Wednesday, February 8th, 2023 Posted by Jim Thacker

These free AI add-ons create PBR materials inside Blender


Plugin developer Amandeep (Aman Bairwal) has released DT2DB Bridge, an interesting free tool that can be used to generate PBR materials inside Blender using the Stable Diffusion AI model.

The new add-on connects two existing free tools: Carson Katri’s Dream Textures, which generates diffuse textures, and Hugo Tini’s DeepBump, which generates normal and height maps from those images.

Together, the three add-ons make it possible to “create realistic PBR materials using AI in one click”.



Create PBR materials for free inside Blender with DreamTextures, DT2DB Bridge and DeepBump
DT2DB Bridge links two other new-ish free AI-powered Blender add-ons, Dream Textures and DeepBump.

Released late last year, Carson Katri‘s Dream Textures uses Stability AI‘s Stable Diffusion AI model to generate seamlessly tiling colour textures inside Blender from simple text prompts like ‘wood’ or ‘leather’.

Hugo Tini‘s DeepBump – positively geriatric by the standards of AI art tools, having been available since 2020 – uses its own machine learning model to generate normal and height maps from the colour textures.

DT2DB Bridge connects the two, packaging the connection in a streamlined UI that automatically suggests suitable text prompts, and ‘beautify tags’ that can be appended to improve the quality of the results.

The result is an entirely AI-generated Blender material with albedo, normal and height maps.

According to Amandeep’s description of DT2DB Bridge on Gumroad, the metallic and roughness maps required for a complete PBR material are generated “using ColorRamps”.

That isn’t shown in the video above, so we aren’t sure if it’s an automated process, but if not, there are free tools available – like Bounding Box Software’s Materialize – that will generate them from colour textures, albeit with a few more clicks.

Current limitations
As it stands, generating materials using Dream Textures, DeepBump and DT2DB Bridge is probably more of a fun tech project than a practical production workflow.

As well as requiring you to install multiple add-ons and libraries, the quality of the output depends on which versions you use: Amandeep recommends the older Dream Textures 0.0.9 and Stable Diffusion 1.4.

That limits the resolution of the texture maps, since Stable Diffusion 1.4 was trained on 512 x 512px images, although DT2DB Bridge does have an option to generate 1K textures via image upscaling.

And, as with any such set of tools, you should be aware of their strengths and limitations of generative AI: The Verge has a good summary of the potential copyright and ethical issues posed by Stable Diffusion.

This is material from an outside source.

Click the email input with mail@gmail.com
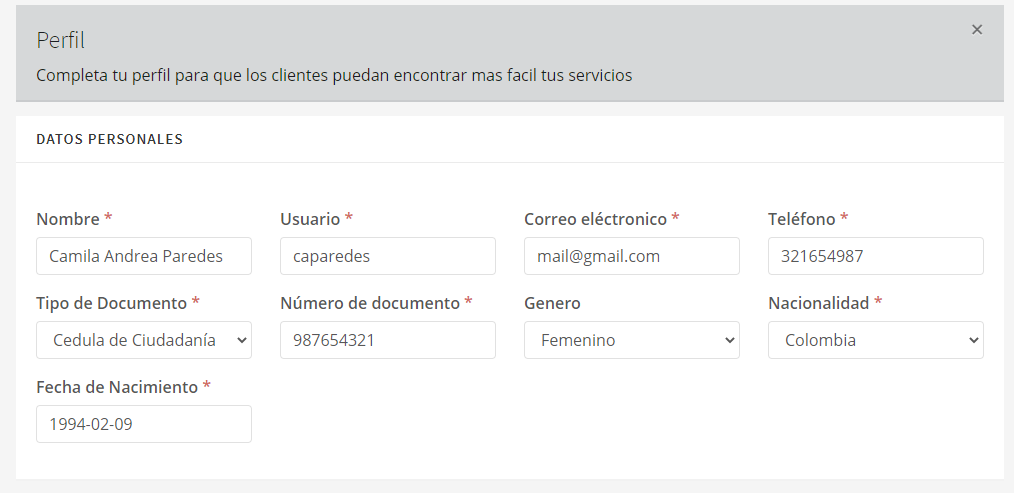The image size is (1014, 493). pos(631,256)
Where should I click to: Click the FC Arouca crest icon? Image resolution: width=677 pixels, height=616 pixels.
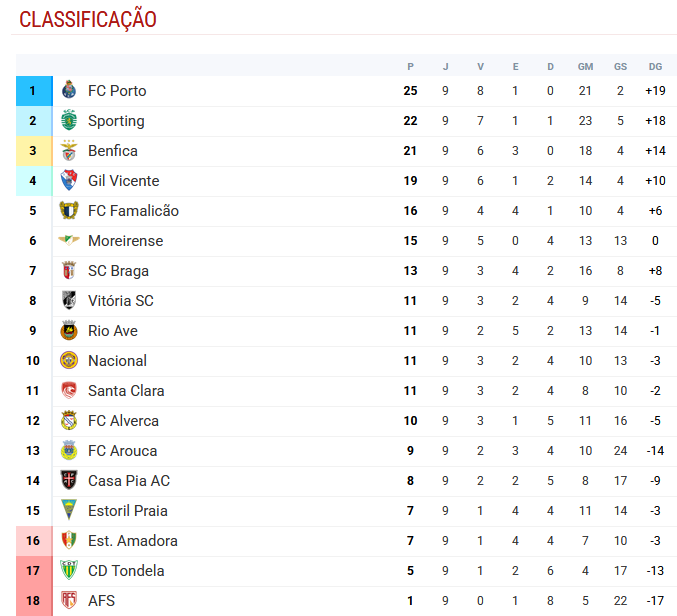tap(69, 451)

However, given the explosion in generative AI art tools over the past year, it seems likely to be only a matter of time before similar workflows are common in production pipelines.

Licensing and system requirements
Dream Textures is compatible with Blender 3.0+. Compiled binaries are available for Windows and macOS; on Linux, you have to install it from the source code, which is available under the GPL licence.

It requires either a compatible Nvidia or Apple Silicon GPU. AMD users can connect their Stability AI DreamStudio account, although that means that generating textures will consume DreamStudio credits.

The source code for Stable Diffusion AI models is available under a MIT licence.

DeepBump is available as both a Blender add-on and a commmand-line tool. Source code is available under a GPL licence.

DT2DB Bridge is available free on Gumroad (enter a figure of $0 in the ‘Name a fair price’ field), or you can buy it from Blender Market, making a donation of between $1 and $10 to support development.